New York is experiencing a watershed moment in the effort to reduce the role of big money in our elections. In the state budget adopted last month, the governor, the Assembly, and the Senate agreed to adopt public financing for state elections. While the details have been left to a commission that is due to release binding proposals by the end of 2019, the framework for transformational change has been set, and that is a victory for all New Yorkers.
A small-dollar public financing program modeled on New York City’s would allow more candidates to build campaigns primarily on small donations from New Yorkers. In New York City’s 2017 elections, city residents accounted for 82 percent of all contributions taken in by City Council candidates and nearly 80 percent of contributions were less than $175. When you factor in the public funds payments, nearly 68 percent of campaign funds collected by 2017 Council candidates came from matching funds and small contributions.
The opposite is true in campaigns for state office, which are built primarily on big contributions from corporations, PACs, and other special interests. In an analysis of campaign finance records from New York’s 2018 elections, the Brennan Center found that “the top 100 donors gave more to candidates than all of the estimated 137,000 small donors combined.”
Citizens around the state and around the country are fed up with the status quo where their voices are so easily drowned out by big money. In 2018 alone, three major U.S. cities – Denver, Baltimore, and Washington, D.C. – adopted matching funds systems, all through voter referendums. So, New York’s elected officials deserve credit for taking action.
As the commission begins to build on this progress and address the specifics of a statewide program, New York City’s 30 years of experience with public financing can help address many of the issues raised during the budget debate.
Independent expenditures. In the wake of the Citizens United decision, the matching funds program has given candidates the resources to compete when challenged by independent spenders. In the wide-open 2013 elections, three City Council candidates used public funds to win election despite being outspent 2-to-1 by independent groups. There is no perfect solution to the flood of special interest money we’ve witnessed since 2010, but the matching funds system provides a mix of private and public resources so that candidates can fight back and get their message out to voters.
Fusion voting. Questions over potential costs related to New York’s fusion voting system arose in the final days of the budget debate. New York City’s program addresses this issue by treating each candidate as a single candidate, no matter how many primary ballots or party lines they appear on in a given election. For instance, a candidate running for the Democratic nomination could receive a public funds allocation, but no additional allocation would be made if the same candidate is also running in a competitive Green Party primary.

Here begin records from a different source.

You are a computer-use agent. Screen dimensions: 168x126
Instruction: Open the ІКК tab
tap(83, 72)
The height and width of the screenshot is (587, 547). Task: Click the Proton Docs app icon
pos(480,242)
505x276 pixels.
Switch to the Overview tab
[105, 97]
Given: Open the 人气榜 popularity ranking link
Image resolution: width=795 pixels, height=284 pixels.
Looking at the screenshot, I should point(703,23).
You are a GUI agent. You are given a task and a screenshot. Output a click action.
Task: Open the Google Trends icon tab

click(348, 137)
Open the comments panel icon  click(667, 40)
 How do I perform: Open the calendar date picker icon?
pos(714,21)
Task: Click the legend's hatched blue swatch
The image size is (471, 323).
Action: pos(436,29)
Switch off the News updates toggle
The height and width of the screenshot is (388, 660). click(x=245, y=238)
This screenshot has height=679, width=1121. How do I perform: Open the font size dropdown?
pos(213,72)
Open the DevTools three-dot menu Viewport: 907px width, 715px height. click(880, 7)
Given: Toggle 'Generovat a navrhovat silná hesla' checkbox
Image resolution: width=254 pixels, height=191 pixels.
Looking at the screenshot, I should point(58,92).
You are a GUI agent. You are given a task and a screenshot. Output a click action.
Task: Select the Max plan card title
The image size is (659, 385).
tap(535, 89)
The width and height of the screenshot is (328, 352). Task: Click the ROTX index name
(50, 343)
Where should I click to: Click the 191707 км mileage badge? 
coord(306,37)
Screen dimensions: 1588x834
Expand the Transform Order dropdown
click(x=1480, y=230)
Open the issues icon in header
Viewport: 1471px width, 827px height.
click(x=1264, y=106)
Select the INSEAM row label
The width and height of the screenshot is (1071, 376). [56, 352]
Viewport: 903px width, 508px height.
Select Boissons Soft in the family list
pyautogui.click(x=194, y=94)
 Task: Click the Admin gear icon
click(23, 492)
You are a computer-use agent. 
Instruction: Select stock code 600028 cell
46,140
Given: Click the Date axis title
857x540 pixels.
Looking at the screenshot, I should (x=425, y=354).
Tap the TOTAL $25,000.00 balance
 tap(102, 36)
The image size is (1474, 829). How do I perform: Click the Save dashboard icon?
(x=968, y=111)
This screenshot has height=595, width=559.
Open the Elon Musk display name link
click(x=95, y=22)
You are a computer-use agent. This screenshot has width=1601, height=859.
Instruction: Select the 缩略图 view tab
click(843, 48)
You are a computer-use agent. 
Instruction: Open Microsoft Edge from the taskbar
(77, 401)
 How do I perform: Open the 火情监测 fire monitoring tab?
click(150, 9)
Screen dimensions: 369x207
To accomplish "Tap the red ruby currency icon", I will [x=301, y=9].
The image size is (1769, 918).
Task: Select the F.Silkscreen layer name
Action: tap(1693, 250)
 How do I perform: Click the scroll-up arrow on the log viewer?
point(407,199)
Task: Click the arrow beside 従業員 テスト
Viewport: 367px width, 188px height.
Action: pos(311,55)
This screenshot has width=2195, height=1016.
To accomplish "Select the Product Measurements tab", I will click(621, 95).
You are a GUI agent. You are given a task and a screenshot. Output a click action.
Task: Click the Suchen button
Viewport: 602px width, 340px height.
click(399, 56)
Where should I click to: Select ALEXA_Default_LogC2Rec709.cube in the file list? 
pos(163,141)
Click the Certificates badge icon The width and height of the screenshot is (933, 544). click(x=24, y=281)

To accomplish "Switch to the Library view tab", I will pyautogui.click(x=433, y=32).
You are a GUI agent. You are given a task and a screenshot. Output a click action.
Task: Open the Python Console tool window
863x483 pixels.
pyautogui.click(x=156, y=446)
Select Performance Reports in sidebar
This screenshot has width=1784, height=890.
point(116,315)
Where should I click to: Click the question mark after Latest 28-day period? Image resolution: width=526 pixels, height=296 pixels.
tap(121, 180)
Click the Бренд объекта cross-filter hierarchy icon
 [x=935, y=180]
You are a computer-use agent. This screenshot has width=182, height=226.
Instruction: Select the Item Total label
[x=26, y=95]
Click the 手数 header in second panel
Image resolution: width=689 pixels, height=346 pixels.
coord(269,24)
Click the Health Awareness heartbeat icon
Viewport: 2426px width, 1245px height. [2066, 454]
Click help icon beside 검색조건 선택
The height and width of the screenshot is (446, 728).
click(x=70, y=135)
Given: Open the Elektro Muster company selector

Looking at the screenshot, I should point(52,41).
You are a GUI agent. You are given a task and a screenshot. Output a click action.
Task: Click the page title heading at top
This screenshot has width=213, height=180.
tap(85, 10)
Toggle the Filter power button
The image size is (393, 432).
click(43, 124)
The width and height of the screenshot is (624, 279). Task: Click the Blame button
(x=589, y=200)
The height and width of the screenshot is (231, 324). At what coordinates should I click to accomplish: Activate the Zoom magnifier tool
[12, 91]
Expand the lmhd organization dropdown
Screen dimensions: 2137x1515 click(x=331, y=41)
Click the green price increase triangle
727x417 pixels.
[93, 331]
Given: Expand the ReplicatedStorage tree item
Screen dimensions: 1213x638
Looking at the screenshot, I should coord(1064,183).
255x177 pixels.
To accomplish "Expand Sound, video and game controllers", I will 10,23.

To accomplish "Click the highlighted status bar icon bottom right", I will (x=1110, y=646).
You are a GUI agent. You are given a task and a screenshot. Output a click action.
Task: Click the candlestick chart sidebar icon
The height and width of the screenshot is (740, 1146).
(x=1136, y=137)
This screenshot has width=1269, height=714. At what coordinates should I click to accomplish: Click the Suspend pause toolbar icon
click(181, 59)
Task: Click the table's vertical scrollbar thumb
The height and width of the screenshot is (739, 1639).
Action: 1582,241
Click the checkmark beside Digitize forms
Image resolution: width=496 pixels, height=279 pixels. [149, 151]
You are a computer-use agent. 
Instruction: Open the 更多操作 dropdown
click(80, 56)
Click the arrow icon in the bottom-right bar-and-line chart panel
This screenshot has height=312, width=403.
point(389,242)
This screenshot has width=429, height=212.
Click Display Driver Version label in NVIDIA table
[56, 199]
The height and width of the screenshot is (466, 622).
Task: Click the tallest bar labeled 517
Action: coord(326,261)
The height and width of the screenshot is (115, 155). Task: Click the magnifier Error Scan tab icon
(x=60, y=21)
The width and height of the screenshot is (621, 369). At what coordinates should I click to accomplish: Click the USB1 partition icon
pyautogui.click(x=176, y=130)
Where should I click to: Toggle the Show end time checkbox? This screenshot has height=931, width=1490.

Democracy vouchers. Some advocates say New York should adopt “democracy vouchers” – a brand new style of public financing that gives residents vouchers they can sign over to candidates – rather than a matching funds system. The Democracy Voucher Program has some clear and intriguing potential to, as they say in Seattle, turn every voter into a contributor. However, Seattle voters adopted it in 2015 and it has been in place for one election, in 2017, that covered only three offices. The voucher approach is a promising experiment, but New York City’s program has had tangible success over three decades.
New York City’s voters love the program, too. Last November, a Charter Revision referendum that will significantly strengthen the program – particularly for mayoral and other citywide races – was approved by an overwhelming 80 percent of voters. Those changes will make it easier for more citywide candidates to qualify for matching funds and will make more funds available to those who do, reducing their reliance on big contributions.
We have already seen encouraging signs that the new program will work as intended. In the just-completed special election for Public Advocate, the most common contribution was just $10. Under the new $8-to-$1 matching ratio, those $10 contributions are worth $90 to the campaign.
Under the matching funds program, New York City voters see more candidates, and a more diverse pool of candidates, on their ballot every election. Voters can trust that those candidates are not beholden to special interests because their campaigns have been funded by the people. The commission established in the state budget deal is a fantastic opportunity to build a strong public financing system that delivers these same results to voters statewide.
Frederick P. Schaffer is the chair and Amy M. Loprest is the executive director of the New York City Campaign Finance Board.